The gun fell to her side, rain covering it in a slick layer of water. A watery river of red twirled in circles towards her, slowly coloring the puddle red. It was over. He was dead and she had gotten revenge. She dropped the gun, the clatter of metal against concrete echoing in her mind, and turned away from the cooling body.

She closed her brown eyes and felt the short strands of black hair stick to her skin the more she stood there. The darkness of the night pressed against her and she slowly exhaled, releasing a puff of cold air. As she opened them again, she turned her head to look over her shoulder at her victim, his hollow eyes reflecting the hollowness in her gut that somehow hadn't been filled.
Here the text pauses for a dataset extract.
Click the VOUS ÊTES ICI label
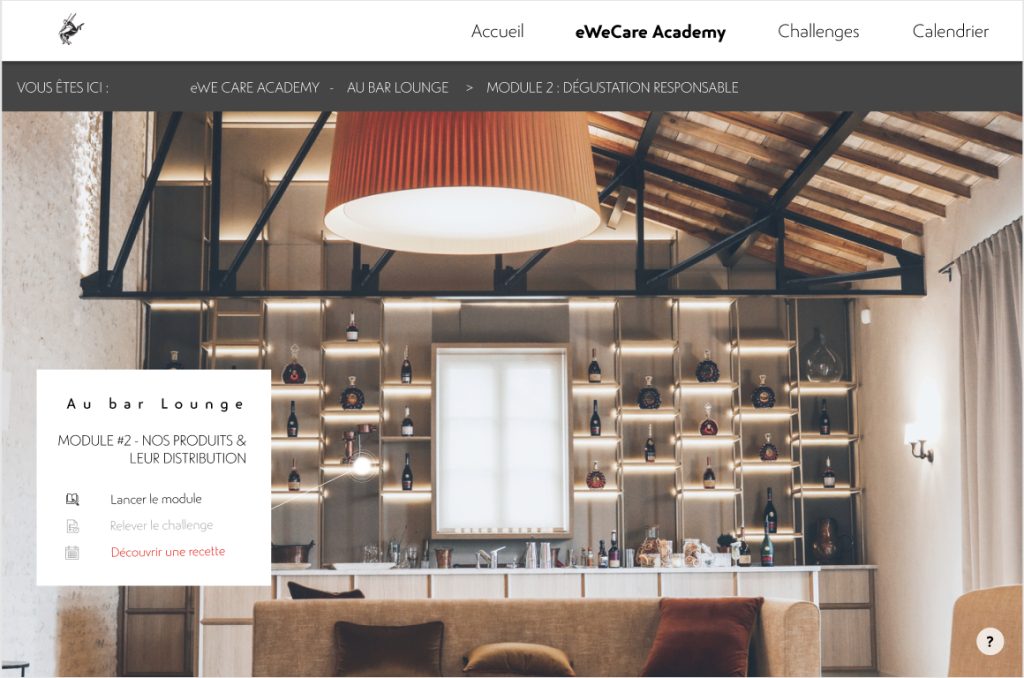The height and width of the screenshot is (678, 1024). pos(63,88)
Scrunching up her face she snapped her head away and ran from the scene. She was a ghost. Always had been and always would be. She thanked the monster laying in the puddle of rain and blood for that and let her mind think back to the day the hollow in the bottom of her gut had opened up and made her empty.

Eight.

She was eight years old and the sun was bright that afternoon, very bright. Her black pigtail swung as she skipped by her mother's side, a toothy grin on her face. "I liked the part when the dancer went up and up to the top then rolled back down. It was like magic, but it wasn't because magic isn't real right?"

"No honey it isn't." Her mother's warm honey gaze made her grin all the more. As a treat for her birthday, her parents had bought tickets for a ballet show that she had been wanting to see for months. They'd finally gotten them only to find that her father couldn't go because of work.
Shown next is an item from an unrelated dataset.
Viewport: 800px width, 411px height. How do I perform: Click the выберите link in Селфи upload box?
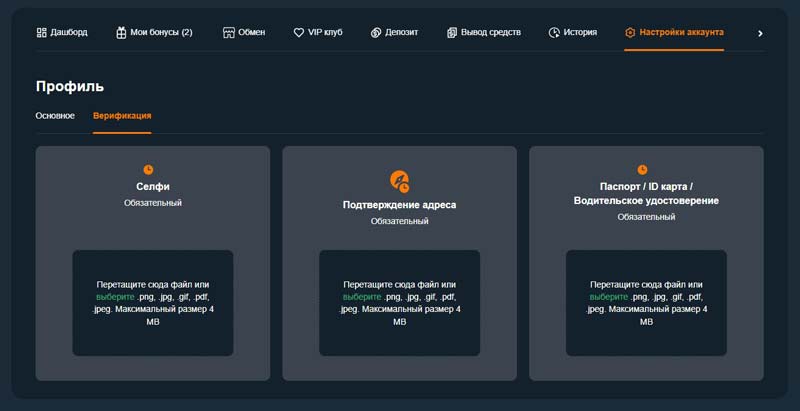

He had made up for it by treating her the day before to a visit to the zoo, allowing her to drag them both around the entire park. After a three hour show they were on their way back home, a bag of souvenirs clutched in her mothers hand. "Do you think I can do that one day mummy?"
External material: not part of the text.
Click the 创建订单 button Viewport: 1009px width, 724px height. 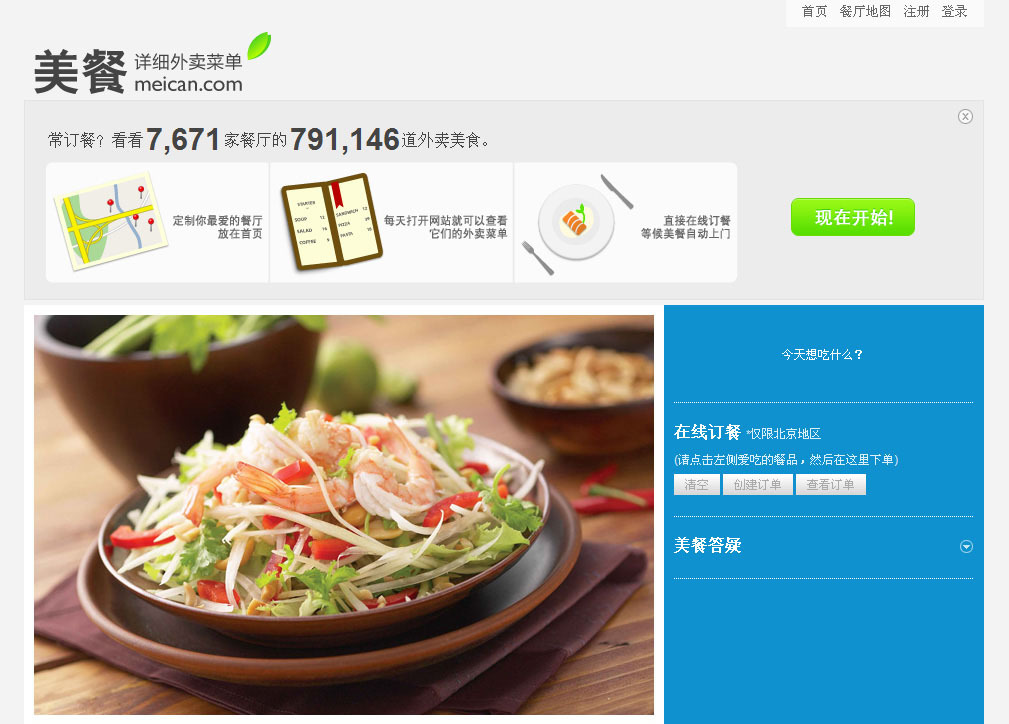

Her mother stopped them in their tracks and bent down to her level, a smile warmly lighting her face. "You can be whatever you want to be Melissa." She tapped a finger against her nose and Melissa giggled.

"I want to be a dancer!" she said, jumping on the spot and making a run for their house, leaping and twirling in her skirt. Her mother only laughed at her antics and hurried along, joining her at the front door.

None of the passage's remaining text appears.